Tuesday’s edition of The News includes an article by Farrukh Saleem that gives some very interesting statistics about drone strikes. The author takes careful consideration of the history of terrorist violence till date and compares to the violence from drone strikes. While the author does not claim that drone strikes are justified or not justified, he does provide careful research that counters many of the myths and assumptions that dominate debate on this controversial topic.
Despite the facts and figures appearing on page 2, the editorial writers for The News on page 7 repeat the disproven claim that drones kill more innocents than militants. Data collected and made publicly available by Peter Bergen and Katherine Tiedemann’s drones database at the New America Foundation shows that drone attacks kill significantly more militants. This view was also recently given in a public briefing by General Officer Commanding 7-Division Maj-Gen Ghayur Mehmood. Additionally, a recent article by Omar Waraich recounts a discussion among top military officers who also contend that the drones have some use.
For example, on March 23rd, Gen. Kayani played host to a clutch of senior retired generals and, amid the tea and collegial bonhomie, the conversation casually turned to Kayani’s statement a week earlier. Some of the visitors wondered why he had adopted such a sharp tone, describing the March 17 attack as an “unjustified and intolerable” violation of human rights. “These drones do have some use,” one of the retired generals said, according to someone present. “Yes, they do have a use,” Gen.
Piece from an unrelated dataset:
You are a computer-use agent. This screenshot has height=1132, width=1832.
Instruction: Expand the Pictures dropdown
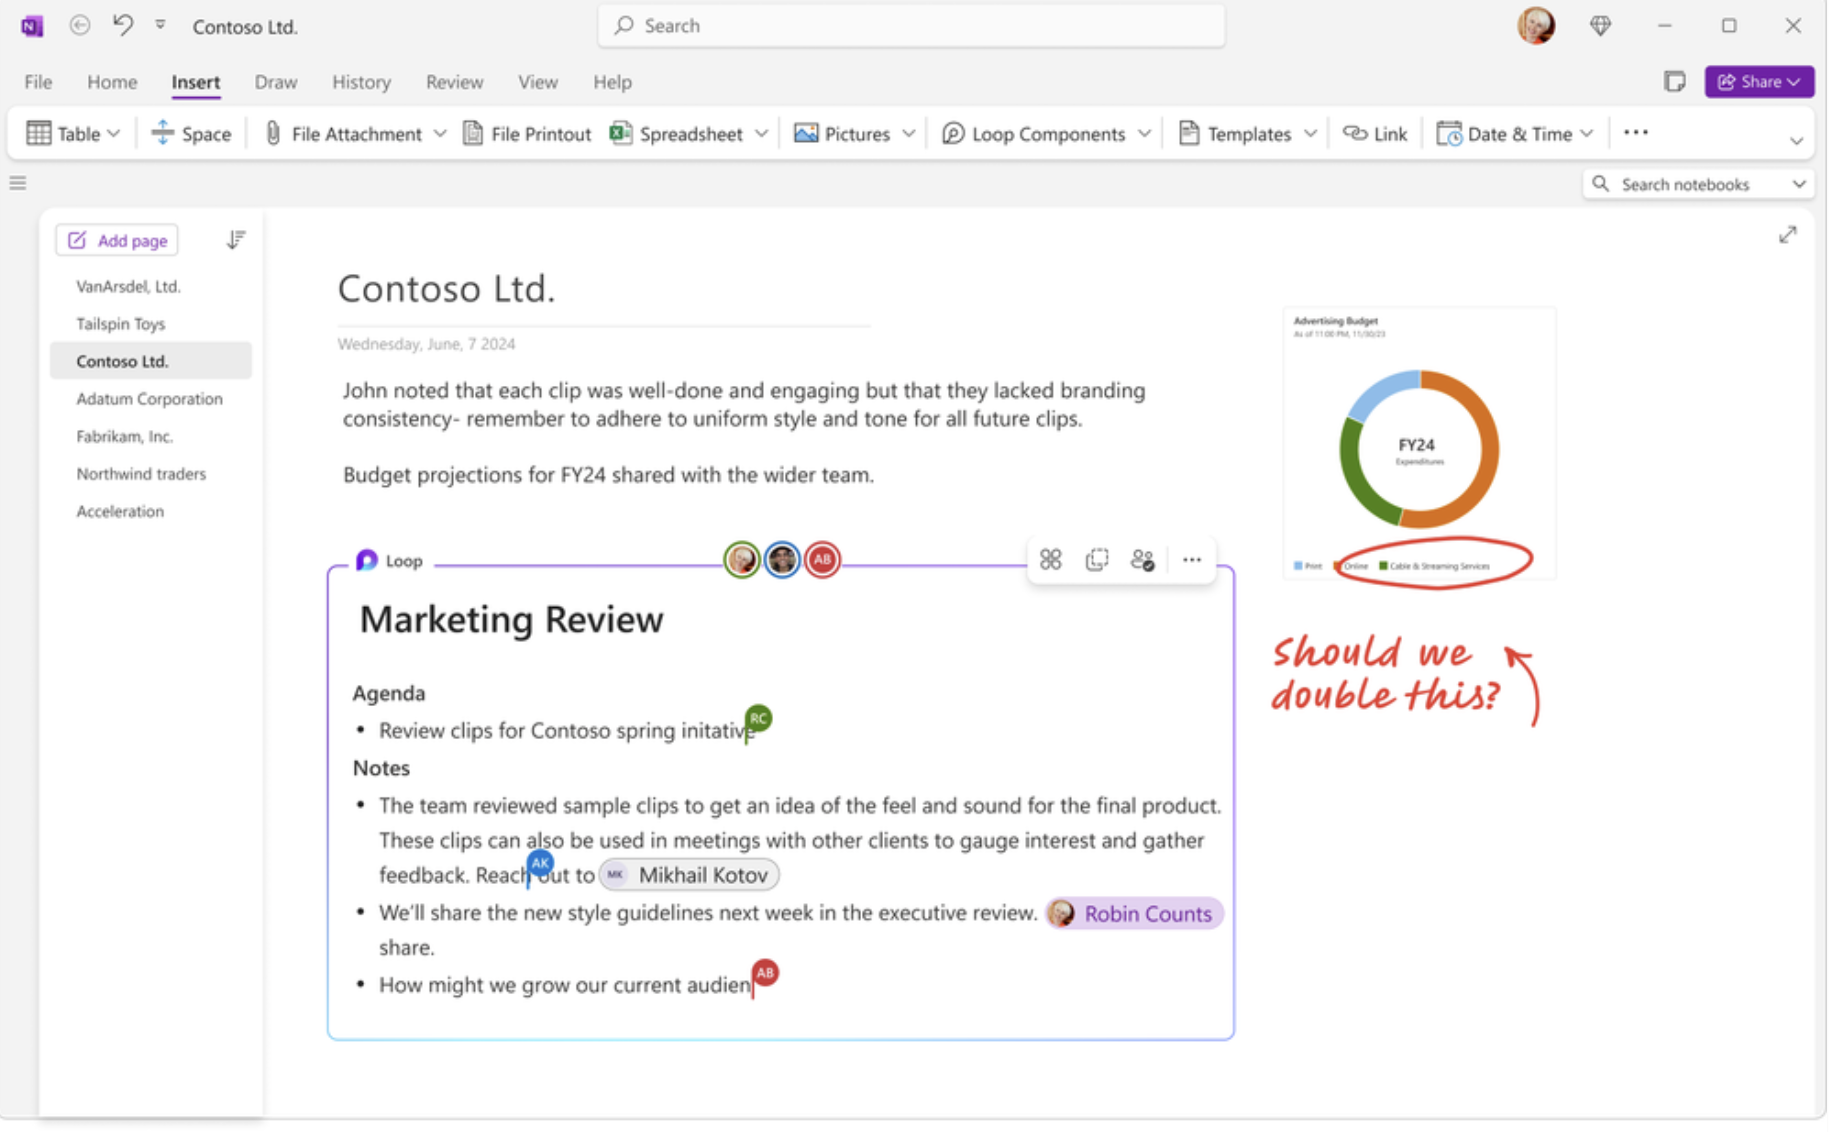pyautogui.click(x=908, y=133)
Kayani was heard to reply.
Therefore is should be considered that the issue is more complex than is often allowed in media discussion.
Here it should also be noted that Farrukh Saleem’s article appears only in the English language newspaper of Jang Group, but not the media group’s Urdu language daily Jang. Though The News should be praised for including Farrukh Saleem’s article as it provides important context that is not often included in the discussion, we would still be justified in asking why certain statistics only appear in English media but are not published in Urdu media also.
Public opinion on issues such as drone strikes influence the core of national priorities and the way that leaders address them. In a democracy, where the people are able to influence their leaders, it is essential that the people have full information so that they can make decisions based on facts. Just as it is wrong for media to promote incorrect facts, also it is wrong for media to promote different facts for different groups in society leading to misunderstandings and divisions.
Issues such as drones should be covered objectively by news reports and not with a specific agenda. This includes making sure that whether an individual is reading English news or Urdu news, both are getting the same facts on important issues. Sadly, with the case of drones, it appears that is not properly happening.